Dear Fellow Travelers,
Step Five Essay
If you have not done Step Four, get with the program. Excuses will not work. All you have to lose is your chain to the refrigerator. You may note that when Step Four goes up, there is an increase of mail from people who are suddenly more concerned with following the rules then getting the work done. Not you? Good.
And to those who have posted, thank you. Every posting I saw was right on with what I had hoped would happen. There were so many remarks about the liberating nature of the Step. People speak of burdens being lifted, of feeling "clean," and so on. It is this kind of experience that I believe helps us all in the sharing of it. Step Four is the beginning of a process that can render our souls invulnerable to the troubles and turmoils of life, so that we may come to feel strong and supported without need of the protection of the box. Our Higher Power is able to protect and defend us from all enemies domestic and foreign, and now we are to discover that particular reality.
Now, Step Four asks us to make a list, but it is Step Five that begins to ask us to do things with it. The admission of the exact nature of our wrongs, character defects, resentments, whatever we're calling them, is not quite the problem.
There are two problems. One is developing trust. The other is the end of keeping secrets.
I have to admit to God, myself, and another person. Three from whom I have previously withheld trust. Now, I know that God is supposed to know everything, but heretofore in my life it seemed to me that God either didn't have time to notice such a worm as I, or wouldn't notice me if I said nothing. It was good not to be noticed by God. Sometimes this merely confirmed my hope that there might not be such a person, or that I didn't need to be concerned with deity. Sometimes I feared that notice might result in retribution. Being noticed in my life was not always a very good thing to have happen.

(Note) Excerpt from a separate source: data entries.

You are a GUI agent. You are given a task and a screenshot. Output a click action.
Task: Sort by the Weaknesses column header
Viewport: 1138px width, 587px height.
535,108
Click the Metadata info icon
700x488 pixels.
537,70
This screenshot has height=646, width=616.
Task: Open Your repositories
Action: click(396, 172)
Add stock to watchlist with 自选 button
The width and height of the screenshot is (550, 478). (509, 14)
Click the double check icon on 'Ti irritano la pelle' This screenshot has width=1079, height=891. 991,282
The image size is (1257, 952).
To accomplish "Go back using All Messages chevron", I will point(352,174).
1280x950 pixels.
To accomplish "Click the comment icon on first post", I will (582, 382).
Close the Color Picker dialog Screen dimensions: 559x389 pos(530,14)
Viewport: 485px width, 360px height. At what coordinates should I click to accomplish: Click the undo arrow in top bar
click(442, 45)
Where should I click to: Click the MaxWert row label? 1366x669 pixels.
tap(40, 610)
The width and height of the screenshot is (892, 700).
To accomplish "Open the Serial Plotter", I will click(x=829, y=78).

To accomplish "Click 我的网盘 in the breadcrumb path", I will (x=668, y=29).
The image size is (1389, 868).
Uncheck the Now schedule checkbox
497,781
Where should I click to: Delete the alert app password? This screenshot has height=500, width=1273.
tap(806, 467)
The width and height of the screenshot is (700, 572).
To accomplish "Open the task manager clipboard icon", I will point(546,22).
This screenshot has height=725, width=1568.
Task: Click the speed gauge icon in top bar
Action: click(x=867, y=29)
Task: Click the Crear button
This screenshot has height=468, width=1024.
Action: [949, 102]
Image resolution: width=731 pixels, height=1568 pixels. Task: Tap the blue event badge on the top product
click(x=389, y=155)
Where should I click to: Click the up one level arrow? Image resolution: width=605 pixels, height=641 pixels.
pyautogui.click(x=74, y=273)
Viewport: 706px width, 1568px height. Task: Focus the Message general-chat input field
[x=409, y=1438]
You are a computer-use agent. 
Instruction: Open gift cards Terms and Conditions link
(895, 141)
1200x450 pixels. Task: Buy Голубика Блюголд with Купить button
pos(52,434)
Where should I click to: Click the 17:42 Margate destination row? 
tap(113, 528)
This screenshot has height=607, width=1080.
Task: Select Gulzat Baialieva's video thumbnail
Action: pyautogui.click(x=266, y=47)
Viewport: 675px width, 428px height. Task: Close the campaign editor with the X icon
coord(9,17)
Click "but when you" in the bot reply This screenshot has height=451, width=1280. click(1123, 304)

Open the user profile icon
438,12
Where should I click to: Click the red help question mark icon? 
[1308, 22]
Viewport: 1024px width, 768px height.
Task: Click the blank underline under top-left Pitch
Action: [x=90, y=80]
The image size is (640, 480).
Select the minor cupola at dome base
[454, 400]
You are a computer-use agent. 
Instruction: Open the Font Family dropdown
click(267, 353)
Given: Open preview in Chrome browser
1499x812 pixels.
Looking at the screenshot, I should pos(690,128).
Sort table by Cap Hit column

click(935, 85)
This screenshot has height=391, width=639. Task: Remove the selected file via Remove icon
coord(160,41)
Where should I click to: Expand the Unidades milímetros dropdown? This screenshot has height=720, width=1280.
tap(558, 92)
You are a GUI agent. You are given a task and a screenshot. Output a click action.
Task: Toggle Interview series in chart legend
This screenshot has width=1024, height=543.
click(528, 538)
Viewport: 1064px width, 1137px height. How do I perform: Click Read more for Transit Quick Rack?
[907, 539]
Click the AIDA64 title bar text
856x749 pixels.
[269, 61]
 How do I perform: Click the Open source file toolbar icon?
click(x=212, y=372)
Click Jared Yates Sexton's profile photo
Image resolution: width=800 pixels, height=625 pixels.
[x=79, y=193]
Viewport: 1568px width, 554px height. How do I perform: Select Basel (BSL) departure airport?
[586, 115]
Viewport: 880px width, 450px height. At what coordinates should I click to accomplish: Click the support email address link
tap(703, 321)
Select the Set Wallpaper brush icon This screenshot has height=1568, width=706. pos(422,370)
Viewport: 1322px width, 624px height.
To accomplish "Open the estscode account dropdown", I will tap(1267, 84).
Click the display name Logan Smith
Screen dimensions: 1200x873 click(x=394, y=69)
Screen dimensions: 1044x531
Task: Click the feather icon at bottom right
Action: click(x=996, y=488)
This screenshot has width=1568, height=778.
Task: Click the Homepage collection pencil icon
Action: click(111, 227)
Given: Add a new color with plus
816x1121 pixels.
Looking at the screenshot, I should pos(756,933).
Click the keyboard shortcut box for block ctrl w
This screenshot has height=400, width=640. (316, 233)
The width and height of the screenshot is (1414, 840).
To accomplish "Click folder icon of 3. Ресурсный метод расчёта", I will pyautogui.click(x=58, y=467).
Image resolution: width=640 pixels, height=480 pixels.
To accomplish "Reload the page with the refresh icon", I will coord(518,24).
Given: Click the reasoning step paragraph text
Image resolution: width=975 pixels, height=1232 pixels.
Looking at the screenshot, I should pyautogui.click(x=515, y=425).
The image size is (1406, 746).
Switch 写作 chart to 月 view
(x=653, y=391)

The idea that God would be interested in me and in my list was a new one to me. Stranger still was the underlying notion in the steps (Six and Seven) yet to come that my Higher Power was in fact interested in collaborating with me to bring about some really healthy changes. Not pinch my head off. This required of me that I have trust.
Then came myself. The addict's living room is occupied, as we all know, by a large white elephant. The existence of this elephant in the living room is, however, totally denied. And no questions or remarks on the subject are to be raised. Keeping secrets is the key ingredient in my own process of denial. Now I am asked to believe that I am trustworthy enough to bear the truth of my own reality, and that nothing worse will happen than that I may free up a lot of living room space. (Double entendre intended.) There are some ways in which I am my own worst enemy, and therefore have the most to fear from myself. But the Step asks me to trust another reality: That I can be trusted with the truth that my defects of character are not really all there is to me, and that what there is of me is so much more than these filthy little secrets I've been trying to hang on to in my complex system of lies and denial. My box may be found to be more illusion than reality. Imagine, being in a prison that existed only in my own diseased mind! The changes are breath taking. But the big ESH (Experience, Strength, and Hope), the group consciousness of recovering lost souls, tells me that I can trust myself.
But finally, I must deal with some other person. Who is not specified. I noticed first in myself and later in others who shared their Inventory with me, that there was some nervousness at the start. Like a cat on a hot tin roof. Somewhere in the process there came a trust that so far from the sky falling, there was in all this a rebirth of a naivete in which trust became a central building block. As a child out to be able to believe that the nurturing adults will nurture and will at the least do no harm (haha), so now I was being given an opportunity to come back to that place and live the experience again in the way HP had intended it to be. With trust well placed and honored. I could trust another human being. You were worthy, too.
So go now, and take your sordid little lists, and tell God, yourself and another person the exact nature of your wrongs. I have an appointment tomorrow afternoon, a rendezvous with my own white elephant story, if you will. Not the first, now. Trust has grown. But I hope that before this week is out, you will have made your appointment with someone, and lived to tell the tale.
Sponsor, therapist, clergy, friend, or stranger; one Higher Power, and me.
Then tell us about the experience -- again, not the list itself, but what admitting everything was like. This is the real ESH.